# De Morgans Law . . . .NAND Gates

Discussion in 'Homework Help' started by Gem, Sep 22, 2011.

1. ### Gem Thread Starter New Member

Aug 25, 2011
5
0
Hi All,
I'm stuck on the following question, any advice would be greatly received (thank you).

Starting with the following statement:
(A+B).(A+C)
Show how this can be implemented using NAND gates using De Morgans law.
So far I have . . . .
The Boolean expression for a NAND gate is Q=(AB)' which is to say the inverse of AB and so the truth table would be as per below:

(It won't let me add the table??)

From this table we can see that the gate only gives a high output if both its inputs are low.
If we look at our required output Q, we find the expression in brackets is an OR one, as we are adding together, and the whole expression is an AND, as we are multiplying.
When we apply De Morgan's Law we can make the whole thing an expression of OR statements and construct an NAND circuit around that.
As we know De Morgan's Law consists of two theorems that state, and when using a computer it is sometimes difficult to get the symbols correct therefore it is common to write:
(A+B)'= (AB)' and (AB)' = (A+B)'
Applying De Morgan's Law to (A+B)(A+C) gives us (A+B)' + (A+C)' and turns the whole thing into an OR. However if we negate only once we get the inverse of what we need and so we double negate. . . . . don't we??

Last edited: Sep 22, 2011

Aug 25, 2011
5
0
A b q
0 0 1
0 1 0
1 0 0
1 1 0

3. ### Georacer Moderator

Nov 25, 2009
5,151
1,266
It is a good practice to review any written work you do, before submitting it.
In you first post, the correct expressions are
(A+B)'=A'B' and (AB)'=A'+B'
not what you have written.

Also in your second post, the table corresponds to a NOR gate, not a NAND one.
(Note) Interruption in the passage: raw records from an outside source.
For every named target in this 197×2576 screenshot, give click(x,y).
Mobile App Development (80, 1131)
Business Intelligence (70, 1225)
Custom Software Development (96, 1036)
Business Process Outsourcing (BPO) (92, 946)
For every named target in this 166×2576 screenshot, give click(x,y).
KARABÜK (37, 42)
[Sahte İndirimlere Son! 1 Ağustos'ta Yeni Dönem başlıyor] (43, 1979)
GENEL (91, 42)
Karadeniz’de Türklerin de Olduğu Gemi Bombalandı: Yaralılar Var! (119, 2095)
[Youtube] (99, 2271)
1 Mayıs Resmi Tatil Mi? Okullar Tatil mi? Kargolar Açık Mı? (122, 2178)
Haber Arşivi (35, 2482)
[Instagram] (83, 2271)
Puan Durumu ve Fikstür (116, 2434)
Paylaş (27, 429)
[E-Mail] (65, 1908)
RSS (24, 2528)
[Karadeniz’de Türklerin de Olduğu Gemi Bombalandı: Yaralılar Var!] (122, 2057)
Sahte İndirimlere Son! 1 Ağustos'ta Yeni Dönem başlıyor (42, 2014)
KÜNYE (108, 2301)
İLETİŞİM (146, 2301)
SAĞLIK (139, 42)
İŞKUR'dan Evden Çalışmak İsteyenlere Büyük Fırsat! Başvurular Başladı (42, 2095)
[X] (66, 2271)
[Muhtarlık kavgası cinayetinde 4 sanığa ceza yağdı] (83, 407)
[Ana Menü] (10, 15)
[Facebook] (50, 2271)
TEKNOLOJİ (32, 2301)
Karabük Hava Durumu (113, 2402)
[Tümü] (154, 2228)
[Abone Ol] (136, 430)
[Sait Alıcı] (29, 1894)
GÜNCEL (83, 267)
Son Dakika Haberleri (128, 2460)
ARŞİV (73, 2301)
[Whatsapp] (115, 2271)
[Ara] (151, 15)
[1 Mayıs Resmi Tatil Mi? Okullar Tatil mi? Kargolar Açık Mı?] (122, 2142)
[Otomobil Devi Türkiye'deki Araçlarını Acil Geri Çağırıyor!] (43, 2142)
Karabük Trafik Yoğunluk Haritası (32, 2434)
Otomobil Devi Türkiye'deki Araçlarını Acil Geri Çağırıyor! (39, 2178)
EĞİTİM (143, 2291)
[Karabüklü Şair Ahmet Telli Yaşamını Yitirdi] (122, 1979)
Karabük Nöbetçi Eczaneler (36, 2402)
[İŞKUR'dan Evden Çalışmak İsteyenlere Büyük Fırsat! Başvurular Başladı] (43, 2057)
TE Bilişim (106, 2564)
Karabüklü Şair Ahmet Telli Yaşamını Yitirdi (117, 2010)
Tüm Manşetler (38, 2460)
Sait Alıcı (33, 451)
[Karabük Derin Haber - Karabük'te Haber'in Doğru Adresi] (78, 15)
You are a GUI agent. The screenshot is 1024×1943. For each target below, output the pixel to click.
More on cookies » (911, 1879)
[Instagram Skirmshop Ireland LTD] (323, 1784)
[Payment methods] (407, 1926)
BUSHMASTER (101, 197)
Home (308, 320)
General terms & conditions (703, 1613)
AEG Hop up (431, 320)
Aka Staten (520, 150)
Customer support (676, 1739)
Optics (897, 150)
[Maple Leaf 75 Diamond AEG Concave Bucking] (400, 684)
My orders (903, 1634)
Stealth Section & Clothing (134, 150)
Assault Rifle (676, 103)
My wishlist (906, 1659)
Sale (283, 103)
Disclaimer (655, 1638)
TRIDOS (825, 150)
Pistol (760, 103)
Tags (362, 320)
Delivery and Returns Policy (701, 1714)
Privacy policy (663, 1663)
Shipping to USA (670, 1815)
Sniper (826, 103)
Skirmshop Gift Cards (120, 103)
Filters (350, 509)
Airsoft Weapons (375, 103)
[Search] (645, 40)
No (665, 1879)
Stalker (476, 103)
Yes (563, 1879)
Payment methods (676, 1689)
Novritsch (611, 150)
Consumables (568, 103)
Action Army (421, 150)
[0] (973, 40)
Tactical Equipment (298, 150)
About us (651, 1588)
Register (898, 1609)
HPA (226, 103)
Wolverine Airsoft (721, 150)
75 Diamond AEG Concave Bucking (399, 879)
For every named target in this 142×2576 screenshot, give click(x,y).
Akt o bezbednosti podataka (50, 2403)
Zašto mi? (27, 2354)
In terms of your problem, let's name F=(A+B)(A+C).
One can know that if you have an expression which is a Sum of Products, using double negation, a NAND equivalent can be easily taken.

So try to turn F in a Sum of Products for starters and post your efforts. We'll help you further afterwards.

4. ### Gem Thread Starter New Member

Aug 25, 2011
5
0
Sorry about the mistakes, this is all really new to me, I'm an administrator for an electronics company, thought I'd be a good idea to get some basic electronic engineering understanding but really out of my depth now. But thank you for your help!
The table for the NAND should be:
A B Output
0 0 1
0 1 1
1 0 1
1 1 0

5. ### Georacer Moderator

Nov 25, 2009
5,151
1,266
It's not so hard if you take it in little by little. Let's take it slowly:

F=(A+B)(A+C)
=(A+B)A+(A+B)C
=A*A+AB+AC+BC
=A+AB+AC+BC
=A(1+B+C)+BC
=A+BC

Can you turn it into a NAND circuit now?

Gem likes this.
6. ### Gem Thread Starter New Member

Aug 25, 2011
5
0
Thank you for your help, I'm still confused, I think I've been looking at the same question for so long I have hit a brick wall. I will have a fresh look on Monday and let you know how I get on - many thanks

7. ### Georacer Moderator

Nov 25, 2009
5,151
1,266
Remember, (AB)' is a NAND gate and so is A', which isn't anything else than (AA)'. We can see in that way that a 1-input NAND gate (the same variable in both inputs actually) is a NOT gate.

So take ((A+BC)')'' and try to make some NAND gates.